It would mix pretty quickly. Also if you go the play sand route, make sure you wash it good first and its really dusty. I got mine at home depot for like 3-4$ for a 40lbs bag or somethign like that and i spent under 20$ and i had a bag leftover. Its pretty cheap stuff so you could always save up then change it up eventually after you save for TM sand. I wouldnt add play sand if you dont plan on keeping it for at least a year since if you plan on changing it after a coupel months i dont htink its worth it since removing 200lb of sand will take you a couple hours of work. In short, pick one substrate or another orelse they will mix.


----------



## WegsXXI (Jun 10, 2009)

K thanks for the feedback i think thats what i will do then i also looked at maybe getting some black grit sand from a sand blasting place i saw some on the internet but havent found any down were i live yet...


----------



## CLUSTER ONE (Aug 2, 2006)

WegsXXI said:


> K thanks for the feedback i think thats what i will do then i also looked at maybe getting some black grit sand from a sand blasting place i saw some on the internet but havent found any down were i live yet...

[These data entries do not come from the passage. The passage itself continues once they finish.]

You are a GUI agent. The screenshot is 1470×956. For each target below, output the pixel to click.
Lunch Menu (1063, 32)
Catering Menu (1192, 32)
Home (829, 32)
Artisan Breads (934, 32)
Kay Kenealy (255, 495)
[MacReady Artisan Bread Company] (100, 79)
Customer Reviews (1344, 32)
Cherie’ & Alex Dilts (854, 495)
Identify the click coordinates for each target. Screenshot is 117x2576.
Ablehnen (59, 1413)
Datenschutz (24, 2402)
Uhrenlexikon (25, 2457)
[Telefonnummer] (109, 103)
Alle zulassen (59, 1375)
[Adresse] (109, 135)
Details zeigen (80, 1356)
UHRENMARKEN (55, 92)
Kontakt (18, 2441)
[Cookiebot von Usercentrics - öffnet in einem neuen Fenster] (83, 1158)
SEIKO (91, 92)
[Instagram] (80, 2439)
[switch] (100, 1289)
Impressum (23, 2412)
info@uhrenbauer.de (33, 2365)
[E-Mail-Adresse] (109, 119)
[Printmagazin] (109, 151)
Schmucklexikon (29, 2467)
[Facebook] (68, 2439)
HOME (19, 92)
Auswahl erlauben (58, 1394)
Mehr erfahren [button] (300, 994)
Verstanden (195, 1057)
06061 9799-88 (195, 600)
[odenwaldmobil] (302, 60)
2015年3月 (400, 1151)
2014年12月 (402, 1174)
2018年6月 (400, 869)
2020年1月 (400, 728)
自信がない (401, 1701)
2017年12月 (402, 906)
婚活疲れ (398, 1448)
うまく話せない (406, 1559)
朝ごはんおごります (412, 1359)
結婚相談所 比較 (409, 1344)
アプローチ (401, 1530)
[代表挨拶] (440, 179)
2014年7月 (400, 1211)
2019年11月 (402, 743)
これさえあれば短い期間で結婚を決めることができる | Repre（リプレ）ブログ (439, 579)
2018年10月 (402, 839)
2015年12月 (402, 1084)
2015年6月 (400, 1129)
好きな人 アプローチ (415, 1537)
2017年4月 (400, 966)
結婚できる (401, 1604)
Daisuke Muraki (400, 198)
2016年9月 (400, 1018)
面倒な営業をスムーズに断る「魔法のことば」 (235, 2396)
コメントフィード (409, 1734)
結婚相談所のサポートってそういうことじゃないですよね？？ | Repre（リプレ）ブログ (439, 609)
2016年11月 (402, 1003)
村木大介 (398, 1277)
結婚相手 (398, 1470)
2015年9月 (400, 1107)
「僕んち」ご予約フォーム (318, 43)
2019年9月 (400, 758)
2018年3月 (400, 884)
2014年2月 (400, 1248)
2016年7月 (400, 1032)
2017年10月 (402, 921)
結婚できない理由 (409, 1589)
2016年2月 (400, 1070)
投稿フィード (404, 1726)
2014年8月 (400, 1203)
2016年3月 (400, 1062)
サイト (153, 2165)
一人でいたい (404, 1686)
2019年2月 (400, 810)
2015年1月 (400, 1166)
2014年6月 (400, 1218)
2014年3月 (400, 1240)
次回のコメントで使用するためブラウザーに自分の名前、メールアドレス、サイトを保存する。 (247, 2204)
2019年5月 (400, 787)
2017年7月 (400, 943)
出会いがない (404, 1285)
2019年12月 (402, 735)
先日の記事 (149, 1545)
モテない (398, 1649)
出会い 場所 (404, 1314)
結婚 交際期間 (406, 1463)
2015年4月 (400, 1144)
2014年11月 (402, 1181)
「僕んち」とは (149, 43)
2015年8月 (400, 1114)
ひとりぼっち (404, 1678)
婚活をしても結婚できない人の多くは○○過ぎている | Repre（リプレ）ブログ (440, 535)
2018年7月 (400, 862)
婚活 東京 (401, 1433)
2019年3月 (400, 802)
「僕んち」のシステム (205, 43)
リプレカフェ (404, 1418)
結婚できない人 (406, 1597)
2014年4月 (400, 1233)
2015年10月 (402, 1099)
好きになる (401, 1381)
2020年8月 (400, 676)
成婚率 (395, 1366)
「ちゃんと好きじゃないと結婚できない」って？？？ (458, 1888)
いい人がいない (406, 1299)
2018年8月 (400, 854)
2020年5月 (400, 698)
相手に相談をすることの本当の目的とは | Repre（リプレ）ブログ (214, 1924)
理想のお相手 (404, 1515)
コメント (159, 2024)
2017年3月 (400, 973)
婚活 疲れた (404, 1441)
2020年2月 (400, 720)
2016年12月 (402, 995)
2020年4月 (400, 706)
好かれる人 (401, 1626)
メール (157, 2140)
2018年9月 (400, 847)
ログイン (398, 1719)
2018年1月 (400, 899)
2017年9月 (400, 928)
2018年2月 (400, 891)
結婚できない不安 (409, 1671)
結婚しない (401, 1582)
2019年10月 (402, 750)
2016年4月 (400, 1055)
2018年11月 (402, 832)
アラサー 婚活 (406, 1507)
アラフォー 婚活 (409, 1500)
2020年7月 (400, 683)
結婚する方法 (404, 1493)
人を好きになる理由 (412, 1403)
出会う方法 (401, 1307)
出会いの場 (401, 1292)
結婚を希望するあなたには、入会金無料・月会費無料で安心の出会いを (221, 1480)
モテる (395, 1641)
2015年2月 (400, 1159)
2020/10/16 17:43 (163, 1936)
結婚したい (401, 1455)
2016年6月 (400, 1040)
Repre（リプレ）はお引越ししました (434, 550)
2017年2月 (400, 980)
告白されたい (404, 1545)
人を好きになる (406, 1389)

Im not sure, but shipping on sand may be a bit $. Also make sure its not carbonate (i think). Put a tiny bit in a vinegar solution and if it bubbles dont use it.


----------



## WegsXXI (Jun 10, 2009)

ive been looking and its about the same as TM so for now i think i will just go with play sand and once i feel like changing it ill have to spend the money on TM id rather spend more and make sure its safe and looks good ya know!


----------



## WegsXXI (Jun 10, 2009)

yep i just baught 5 bags of TM off ebay for $60 got a great deal and i cant wait to put it in my tank!!!


----------